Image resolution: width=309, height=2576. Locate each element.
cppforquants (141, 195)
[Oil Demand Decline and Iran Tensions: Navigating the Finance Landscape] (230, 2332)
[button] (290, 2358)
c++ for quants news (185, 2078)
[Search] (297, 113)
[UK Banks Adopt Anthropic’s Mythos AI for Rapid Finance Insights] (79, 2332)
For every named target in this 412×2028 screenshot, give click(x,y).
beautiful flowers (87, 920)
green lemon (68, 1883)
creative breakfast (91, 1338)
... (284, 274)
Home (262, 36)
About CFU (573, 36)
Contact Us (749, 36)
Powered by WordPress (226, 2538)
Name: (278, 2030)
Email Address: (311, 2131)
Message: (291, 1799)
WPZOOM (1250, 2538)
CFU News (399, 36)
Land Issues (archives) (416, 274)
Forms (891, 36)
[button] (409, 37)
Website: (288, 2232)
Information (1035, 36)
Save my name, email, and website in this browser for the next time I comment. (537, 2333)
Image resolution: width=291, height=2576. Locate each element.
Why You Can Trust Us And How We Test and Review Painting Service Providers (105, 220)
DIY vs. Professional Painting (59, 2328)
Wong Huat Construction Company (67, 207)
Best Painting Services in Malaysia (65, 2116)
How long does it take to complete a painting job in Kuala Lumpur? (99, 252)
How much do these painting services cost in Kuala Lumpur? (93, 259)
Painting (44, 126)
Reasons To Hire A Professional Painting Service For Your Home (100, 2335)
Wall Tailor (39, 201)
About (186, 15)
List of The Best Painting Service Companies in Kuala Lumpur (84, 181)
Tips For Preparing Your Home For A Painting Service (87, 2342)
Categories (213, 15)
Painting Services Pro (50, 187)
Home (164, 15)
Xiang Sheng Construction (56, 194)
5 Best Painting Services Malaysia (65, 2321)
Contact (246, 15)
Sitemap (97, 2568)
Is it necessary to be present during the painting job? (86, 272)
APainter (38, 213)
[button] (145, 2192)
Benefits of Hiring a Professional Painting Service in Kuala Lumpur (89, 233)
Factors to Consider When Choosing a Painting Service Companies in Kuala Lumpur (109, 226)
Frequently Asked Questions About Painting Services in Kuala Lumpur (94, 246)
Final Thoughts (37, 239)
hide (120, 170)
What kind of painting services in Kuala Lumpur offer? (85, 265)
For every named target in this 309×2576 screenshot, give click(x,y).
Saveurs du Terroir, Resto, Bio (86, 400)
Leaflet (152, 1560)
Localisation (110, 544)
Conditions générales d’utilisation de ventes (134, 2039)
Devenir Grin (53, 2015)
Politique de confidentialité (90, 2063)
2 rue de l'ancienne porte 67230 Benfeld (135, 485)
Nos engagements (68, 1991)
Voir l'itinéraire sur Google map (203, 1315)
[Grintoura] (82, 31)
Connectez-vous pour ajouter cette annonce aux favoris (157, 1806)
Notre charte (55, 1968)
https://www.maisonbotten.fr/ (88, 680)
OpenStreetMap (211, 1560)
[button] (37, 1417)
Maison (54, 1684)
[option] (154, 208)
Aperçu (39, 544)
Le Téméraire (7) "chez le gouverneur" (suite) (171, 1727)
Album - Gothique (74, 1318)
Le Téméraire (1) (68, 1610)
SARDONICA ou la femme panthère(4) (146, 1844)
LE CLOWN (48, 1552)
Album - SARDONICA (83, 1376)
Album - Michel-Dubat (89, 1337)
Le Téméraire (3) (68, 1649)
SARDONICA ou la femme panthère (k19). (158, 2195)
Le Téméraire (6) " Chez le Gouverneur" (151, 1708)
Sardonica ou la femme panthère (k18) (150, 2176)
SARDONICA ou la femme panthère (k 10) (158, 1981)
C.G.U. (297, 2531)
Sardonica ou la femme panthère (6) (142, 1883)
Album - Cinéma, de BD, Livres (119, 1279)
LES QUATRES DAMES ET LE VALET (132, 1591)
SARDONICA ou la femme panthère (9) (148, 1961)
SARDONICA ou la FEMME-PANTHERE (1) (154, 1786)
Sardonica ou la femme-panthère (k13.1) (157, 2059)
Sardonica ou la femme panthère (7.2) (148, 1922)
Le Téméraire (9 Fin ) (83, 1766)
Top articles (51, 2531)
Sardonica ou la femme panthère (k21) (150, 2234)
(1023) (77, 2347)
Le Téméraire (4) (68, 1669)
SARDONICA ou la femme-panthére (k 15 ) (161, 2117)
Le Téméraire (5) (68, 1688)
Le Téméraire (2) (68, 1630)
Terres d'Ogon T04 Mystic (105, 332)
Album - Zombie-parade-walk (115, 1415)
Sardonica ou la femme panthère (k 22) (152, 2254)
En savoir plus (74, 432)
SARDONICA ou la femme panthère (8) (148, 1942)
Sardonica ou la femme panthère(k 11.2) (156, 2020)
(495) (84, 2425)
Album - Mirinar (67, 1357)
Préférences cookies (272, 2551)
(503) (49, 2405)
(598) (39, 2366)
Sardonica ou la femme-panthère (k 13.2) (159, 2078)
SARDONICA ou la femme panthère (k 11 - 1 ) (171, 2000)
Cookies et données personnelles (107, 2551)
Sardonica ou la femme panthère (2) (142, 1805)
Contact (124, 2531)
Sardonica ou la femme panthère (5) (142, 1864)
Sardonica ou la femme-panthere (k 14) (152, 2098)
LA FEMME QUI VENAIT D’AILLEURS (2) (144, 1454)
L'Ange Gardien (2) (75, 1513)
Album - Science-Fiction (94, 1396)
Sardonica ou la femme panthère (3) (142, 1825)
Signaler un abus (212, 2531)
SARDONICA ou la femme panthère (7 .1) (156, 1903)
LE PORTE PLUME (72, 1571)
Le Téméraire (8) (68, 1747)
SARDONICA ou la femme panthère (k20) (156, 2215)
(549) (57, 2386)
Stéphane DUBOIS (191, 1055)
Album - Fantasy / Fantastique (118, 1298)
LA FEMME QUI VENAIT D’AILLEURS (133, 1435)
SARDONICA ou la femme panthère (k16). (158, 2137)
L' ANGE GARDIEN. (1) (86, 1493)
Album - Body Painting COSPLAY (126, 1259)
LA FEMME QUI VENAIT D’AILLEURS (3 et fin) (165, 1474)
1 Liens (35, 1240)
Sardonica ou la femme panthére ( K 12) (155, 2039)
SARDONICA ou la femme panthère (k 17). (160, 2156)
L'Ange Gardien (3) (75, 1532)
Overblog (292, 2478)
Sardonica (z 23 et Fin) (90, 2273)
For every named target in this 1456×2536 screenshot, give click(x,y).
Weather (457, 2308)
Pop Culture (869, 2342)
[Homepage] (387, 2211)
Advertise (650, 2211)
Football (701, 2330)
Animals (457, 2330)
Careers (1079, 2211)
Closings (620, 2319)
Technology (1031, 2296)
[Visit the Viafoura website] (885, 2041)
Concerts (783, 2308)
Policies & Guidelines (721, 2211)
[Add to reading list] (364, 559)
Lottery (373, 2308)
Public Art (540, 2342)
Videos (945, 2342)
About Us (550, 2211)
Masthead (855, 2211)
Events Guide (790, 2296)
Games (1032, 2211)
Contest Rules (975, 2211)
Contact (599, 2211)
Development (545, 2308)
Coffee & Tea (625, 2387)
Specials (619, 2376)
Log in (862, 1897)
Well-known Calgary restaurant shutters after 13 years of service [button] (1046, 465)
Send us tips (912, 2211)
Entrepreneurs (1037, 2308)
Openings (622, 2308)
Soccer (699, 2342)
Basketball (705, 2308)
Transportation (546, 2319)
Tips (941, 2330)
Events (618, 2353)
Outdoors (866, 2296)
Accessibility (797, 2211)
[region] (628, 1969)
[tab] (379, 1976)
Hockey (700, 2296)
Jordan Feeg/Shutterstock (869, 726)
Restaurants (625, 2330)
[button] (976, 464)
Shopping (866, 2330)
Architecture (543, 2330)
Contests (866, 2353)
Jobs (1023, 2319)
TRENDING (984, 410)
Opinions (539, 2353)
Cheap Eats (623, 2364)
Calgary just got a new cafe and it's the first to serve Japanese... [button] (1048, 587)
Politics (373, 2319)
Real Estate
++++++
_Goal of the exercise_: Beginning with the first line of the listing above, please write out every line exactly until you reach the line that contains "Save my name, email, and", and include that one too.

_Solution to the problem_:
Image resolution: width=309, height=2576. Locate each element.
cppforquants (141, 195)
[Oil Demand Decline and Iran Tensions: Navigating the Finance Landscape] (230, 2332)
[button] (290, 2358)
c++ for quants news (185, 2078)
[Search] (297, 113)
[UK Banks Adopt Anthropic’s Mythos AI for Rapid Finance Insights] (79, 2332)
For every named target in this 412×2028 screenshot, give click(x,y).
beautiful flowers (87, 920)
green lemon (68, 1883)
creative breakfast (91, 1338)
... (284, 274)
Home (262, 36)
About CFU (573, 36)
Contact Us (749, 36)
Powered by WordPress (226, 2538)
Name: (278, 2030)
Email Address: (311, 2131)
Message: (291, 1799)
WPZOOM (1250, 2538)
CFU News (399, 36)
Land Issues (archives) (416, 274)
Forms (891, 36)
[button] (409, 37)
Website: (288, 2232)
Information (1035, 36)
Save my name, email, and website in this browser for the next time I comment. (537, 2333)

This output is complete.